Comment expliquer ces différences? Les chercheurs ont comparé les deux zones avec différents jeux de données de la Confédération: ils ont trouvé une corrélation avec l’utilisation des terres. Dans le groupe négatif entre Berne et Thoune, les hommes sont entourés de nettement plus de cultures; dans le groupe positif, de nettement plus de zones d’habitation.

Qu’est-ce qui détériore la qualité du sperme?

Certaines substances contenues dans les produits phytosanitaires peuvent, de manière avérée, avoir un impact sur le développement des organes sexuels et aussi sur la qualité du sperme. Selon les toxicologues, les métaux lourds dans les engrais ou les hormones provenant des vaches laitières pourraient également jouer un rôle.

De plus, il existe de nombreux facteurs qui influencent la qualité du sperme. Selon la biologiste, «tout ce qui nuit à la santé en général affecte aussi les spermatozoïdes», comme la chaleur, le surpoids, la consommation d’alcool ou le tabac. Si un homme change de comportement, en arrêtant de fumer par exemple, la qualité de son sperme devrait déjà s’améliorer après trois mois.

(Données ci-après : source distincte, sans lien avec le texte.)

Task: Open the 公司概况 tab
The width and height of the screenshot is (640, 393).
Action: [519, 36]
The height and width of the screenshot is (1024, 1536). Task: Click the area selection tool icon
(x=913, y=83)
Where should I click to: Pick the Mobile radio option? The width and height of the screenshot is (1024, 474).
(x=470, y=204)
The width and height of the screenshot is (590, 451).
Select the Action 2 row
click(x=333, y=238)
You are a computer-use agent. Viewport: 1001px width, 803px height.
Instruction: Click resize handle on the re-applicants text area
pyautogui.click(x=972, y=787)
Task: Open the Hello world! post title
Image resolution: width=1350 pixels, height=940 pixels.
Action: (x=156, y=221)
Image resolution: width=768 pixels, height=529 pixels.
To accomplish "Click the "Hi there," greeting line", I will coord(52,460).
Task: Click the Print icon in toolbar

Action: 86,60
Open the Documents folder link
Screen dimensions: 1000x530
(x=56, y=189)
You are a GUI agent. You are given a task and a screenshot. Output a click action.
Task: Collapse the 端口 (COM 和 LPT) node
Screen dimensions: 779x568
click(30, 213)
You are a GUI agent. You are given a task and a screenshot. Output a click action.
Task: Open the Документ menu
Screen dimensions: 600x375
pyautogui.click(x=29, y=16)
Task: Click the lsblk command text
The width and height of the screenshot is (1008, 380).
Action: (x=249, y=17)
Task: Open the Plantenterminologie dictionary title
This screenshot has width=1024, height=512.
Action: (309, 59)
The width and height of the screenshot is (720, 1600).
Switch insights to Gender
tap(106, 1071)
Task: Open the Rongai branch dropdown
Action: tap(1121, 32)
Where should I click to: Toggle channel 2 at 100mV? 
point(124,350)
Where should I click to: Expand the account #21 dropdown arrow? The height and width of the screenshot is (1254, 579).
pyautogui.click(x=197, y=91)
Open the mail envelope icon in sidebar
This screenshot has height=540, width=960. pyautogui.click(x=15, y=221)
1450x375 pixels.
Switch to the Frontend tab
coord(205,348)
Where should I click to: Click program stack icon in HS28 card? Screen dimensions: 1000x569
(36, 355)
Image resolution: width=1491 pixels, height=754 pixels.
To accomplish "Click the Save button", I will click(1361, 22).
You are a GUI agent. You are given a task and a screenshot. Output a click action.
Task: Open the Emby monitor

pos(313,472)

S’y ajoutent des facteurs sur lesquels un homme ne peut pas agir: la qualité de ses spermatozoïdes se décide également avant la naissance par la génétique des parents et les influences dans l’utérus.

La chercheuse a pu démontrer que les fils de paysannes, de coiffeuses et d’agentes de nettoyage, qui ont été potentiellement exposées à des substances hormonalement actives comme les pesticides ou les produits de nettoyage pendant leur travail, ont tendance à avoir une qualité de sperme plus faible.

Quel lien avec l’agriculture?

Les produits chimiques ou autres polluants dans l’environnement ne peuvent pas seulement prédéterminer la qualité du sperme chez un fœtus, ils peuvent également détériorer le sperme chez l’homme adulte. Mais quels facteurs environnementaux agissent et avec quelle intensité? À cette question, il n’y a pas encore de réponse.

«Nous ne savons que très peu de choses sur les causes de l’infertilité masculine», explique Rita Rahban. La biologiste ne souhaite pas surinterpréter son étude et précise que les chercheurs n’ont mesuré aucun polluant dans les groupes sur place ou dans le sang des participants. Selon Rita Rahnan, le lien entre ces résultats et l’agriculture reste donc une question ouverte. L’étude se base sur des données d’environ 3000 hommes, un groupe test relativement petit. Pour confirmer les groupes et le lien possible avec les surfaces agricoles, il faudrait de toute urgence davantage de fonds de recherche.

C’est également ce que demande la toxicologue Ellen Fritsche. La directrice au Centre suisse de toxicologie humaine appliquée SCAHT à Bâle a cofinancé les recherches de Rita Rahban. Selon la toxicologue, cette nouvelle étude est précieuse, mais nécessite des examens plus larges et plus précis. Une biosurveillance humaine serait notamment nécessaire; elle permettrait de mesurer l’exposition aux substances chimiques dans l’organisme. Ou encore une étude du désir d’enfant dans les groupes, pour comprendre si la qualité différente du sperme s’est effectivement traduite dans la fertilité.

L’Union suisse des agriculteurs a refusé de commenter les conclusions: «Nous ne sommes pas en mesure d’évaluer les résultats de l’étude, faute d’expertise suffisante.» Elle soutient toutefois la poursuite des recherches, compte tenu des nombreux facteurs d’influence potentiels et des dizaines de milliers de produits chimiques auxquels les individus sont exposés quotidiennement.

«Il est donc judicieux d’enquêter sur les causes profondes afin de s’attaquer au problème à la source», écrit l’Union suisse des agriculteurs en réponse à une demande de renseignements de SRF Investigativ.